Touring Club Schweiz Runs Comparative Test of Tyre Concepts: "All-season Tyres are a Poor Compromise"
HANOVER, GERMANY – May 4, 2009: In its controversial test, Touring Club Schweiz (TCS), the Swiss Touring Club, took a closer look at the driving performance of summer, all-season and winter tyres. The conclusion?
All-season tyres increase fuel consumption, wear more rapidly, and have longer braking distances in both summer and winter - in addition, they are considerably more expensive to buy than their counterparts for the respective seasonal weather conditions.
When they compared the driving performance, the experts at TCS already noted that in the warm weather, summer tyres offer substantial advantages over all-season tyres, and the same applies to winter tyres in cold weather. A car fitted with summer tyres, for example, needed 38 metres to come to a halt from a speed of 100 km/h on a dry road - the braking distance of an identical car fitted with all-season tyres was 14 metres longer. "What made it dangerous was that at the point where the car with summer tyres had stopped, the one with all-season tyres was still moving at a residual speed of 52 km/h" explained Marcel Bachmann, head of the tyre tests at TCS.
The tests carried out on snow-covered roads proved equally controversial - the braking distance of a car with all-season tyres was 13 metres longer than that of one fitted with winter tyres, and here the residual speed was 22 km/h (comparison in each case with braking from a speed of 40 km/h). Even tests on wet roads revealed that an all-season tyre has substantial safety flaws. When braking from a speed of 80 km/h in warm weather, it required 7 metres more than a summer tyre and in cold weather, its braking distance was 4 metres longer than that of a winter tyre. Here again, the residual speed was the dangerous aspect - when the summer tyre had come to a halt, the all-season tyre was still doing 31 km/h, and when the winter tyre had stopped, the all-season tyre was doing 24 km/h. At this speed, pedestrians or cyclists would suffer at least serious, if not irreversible injuries in the case of a collision; the car passengers would probably also be injured.
The TCS also advises bargain hunters, unimpressed by driving performance, against buying all-season tyres, as a set of these tyres costs considerably more than what they would pay for summer and winter tyres together.
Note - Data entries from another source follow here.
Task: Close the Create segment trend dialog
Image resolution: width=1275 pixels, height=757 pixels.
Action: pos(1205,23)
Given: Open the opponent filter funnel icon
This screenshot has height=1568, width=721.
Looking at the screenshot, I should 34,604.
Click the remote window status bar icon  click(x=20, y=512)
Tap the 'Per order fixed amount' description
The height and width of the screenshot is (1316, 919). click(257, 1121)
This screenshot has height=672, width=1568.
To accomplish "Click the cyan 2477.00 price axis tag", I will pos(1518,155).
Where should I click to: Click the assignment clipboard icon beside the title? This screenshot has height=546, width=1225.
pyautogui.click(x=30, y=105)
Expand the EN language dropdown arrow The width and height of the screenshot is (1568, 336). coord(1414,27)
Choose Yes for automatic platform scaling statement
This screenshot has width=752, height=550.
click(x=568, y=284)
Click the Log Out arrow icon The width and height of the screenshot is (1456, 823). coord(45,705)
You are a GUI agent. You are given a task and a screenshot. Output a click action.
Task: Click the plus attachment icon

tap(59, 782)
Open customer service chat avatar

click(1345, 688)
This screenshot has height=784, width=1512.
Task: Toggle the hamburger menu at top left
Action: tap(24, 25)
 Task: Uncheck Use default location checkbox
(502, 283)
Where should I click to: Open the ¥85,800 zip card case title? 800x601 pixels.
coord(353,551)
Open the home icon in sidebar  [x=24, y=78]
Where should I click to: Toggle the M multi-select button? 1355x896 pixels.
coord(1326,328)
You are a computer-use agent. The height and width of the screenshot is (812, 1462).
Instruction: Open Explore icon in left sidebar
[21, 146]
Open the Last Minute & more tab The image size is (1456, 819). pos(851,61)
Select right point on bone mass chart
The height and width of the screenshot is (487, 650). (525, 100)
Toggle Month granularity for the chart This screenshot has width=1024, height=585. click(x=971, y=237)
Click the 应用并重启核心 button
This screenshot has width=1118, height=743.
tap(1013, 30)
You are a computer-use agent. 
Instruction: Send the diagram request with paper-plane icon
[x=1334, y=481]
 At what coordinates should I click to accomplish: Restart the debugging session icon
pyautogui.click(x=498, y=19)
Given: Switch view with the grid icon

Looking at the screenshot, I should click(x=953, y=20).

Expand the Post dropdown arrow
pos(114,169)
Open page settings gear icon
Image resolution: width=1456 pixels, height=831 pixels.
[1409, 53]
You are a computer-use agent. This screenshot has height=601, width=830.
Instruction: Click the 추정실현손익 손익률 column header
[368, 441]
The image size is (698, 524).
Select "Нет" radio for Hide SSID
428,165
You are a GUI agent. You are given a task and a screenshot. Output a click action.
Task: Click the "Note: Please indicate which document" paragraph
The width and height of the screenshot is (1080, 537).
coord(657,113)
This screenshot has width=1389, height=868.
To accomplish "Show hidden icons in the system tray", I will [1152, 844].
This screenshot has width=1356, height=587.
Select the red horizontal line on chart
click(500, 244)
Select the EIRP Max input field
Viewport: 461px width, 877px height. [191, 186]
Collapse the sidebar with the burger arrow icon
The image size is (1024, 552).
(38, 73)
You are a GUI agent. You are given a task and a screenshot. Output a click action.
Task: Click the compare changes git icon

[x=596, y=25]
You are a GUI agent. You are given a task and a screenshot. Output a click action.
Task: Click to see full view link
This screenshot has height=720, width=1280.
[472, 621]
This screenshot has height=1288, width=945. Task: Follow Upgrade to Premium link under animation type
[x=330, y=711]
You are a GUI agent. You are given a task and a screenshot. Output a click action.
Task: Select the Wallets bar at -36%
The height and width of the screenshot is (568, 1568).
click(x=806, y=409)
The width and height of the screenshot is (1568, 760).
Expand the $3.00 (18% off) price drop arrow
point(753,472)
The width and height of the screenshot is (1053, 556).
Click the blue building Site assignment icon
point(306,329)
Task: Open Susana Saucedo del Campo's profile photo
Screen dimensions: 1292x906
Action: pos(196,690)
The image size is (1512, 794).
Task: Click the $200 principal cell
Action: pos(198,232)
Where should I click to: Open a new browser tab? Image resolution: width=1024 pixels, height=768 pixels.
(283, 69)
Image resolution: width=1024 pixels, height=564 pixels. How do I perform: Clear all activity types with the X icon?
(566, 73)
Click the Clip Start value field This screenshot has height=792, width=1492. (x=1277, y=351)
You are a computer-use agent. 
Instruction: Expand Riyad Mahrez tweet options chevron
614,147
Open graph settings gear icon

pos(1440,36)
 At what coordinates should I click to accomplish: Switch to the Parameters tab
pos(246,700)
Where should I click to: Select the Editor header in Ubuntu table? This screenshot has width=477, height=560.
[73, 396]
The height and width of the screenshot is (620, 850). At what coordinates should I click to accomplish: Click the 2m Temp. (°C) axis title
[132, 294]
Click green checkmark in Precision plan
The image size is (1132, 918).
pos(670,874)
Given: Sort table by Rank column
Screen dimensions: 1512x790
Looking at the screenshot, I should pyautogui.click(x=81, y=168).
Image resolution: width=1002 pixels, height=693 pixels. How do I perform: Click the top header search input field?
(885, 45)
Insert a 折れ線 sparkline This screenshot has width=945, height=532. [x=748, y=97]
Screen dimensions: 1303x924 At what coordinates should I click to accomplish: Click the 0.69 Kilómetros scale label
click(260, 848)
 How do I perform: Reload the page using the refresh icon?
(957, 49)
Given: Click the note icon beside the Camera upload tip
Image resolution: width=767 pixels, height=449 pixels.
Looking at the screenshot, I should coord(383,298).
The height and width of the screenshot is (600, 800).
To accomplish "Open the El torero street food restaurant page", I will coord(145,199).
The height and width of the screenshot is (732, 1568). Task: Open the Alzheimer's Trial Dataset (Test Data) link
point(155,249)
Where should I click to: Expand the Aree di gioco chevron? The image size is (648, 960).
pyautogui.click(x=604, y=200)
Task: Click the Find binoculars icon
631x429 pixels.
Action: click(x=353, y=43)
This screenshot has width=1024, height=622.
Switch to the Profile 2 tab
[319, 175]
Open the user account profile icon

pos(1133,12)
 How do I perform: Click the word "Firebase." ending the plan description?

These tyres would also increase their fuel consumption by around 5% and the mileage performance of all-season tyres is 10-15% poorer than that of either summer or winter tyres. Even when allowing for the costs of switching tyres each year, the experts also came up with savings of around 330 euros (500 SFr) for those motorists with the correct tyres for the respective season. The conclusion of the TCS experts: "All-season tyres are a poor compromise". In the test, the TCS did not evaluate individual tyres; it based its findings on the most balanced products among the summer, winter and all-season tyres featured in current tyre tests run by the TCS, the German motoring organisation ADAC and its Austrian counterpart ÖAMTC.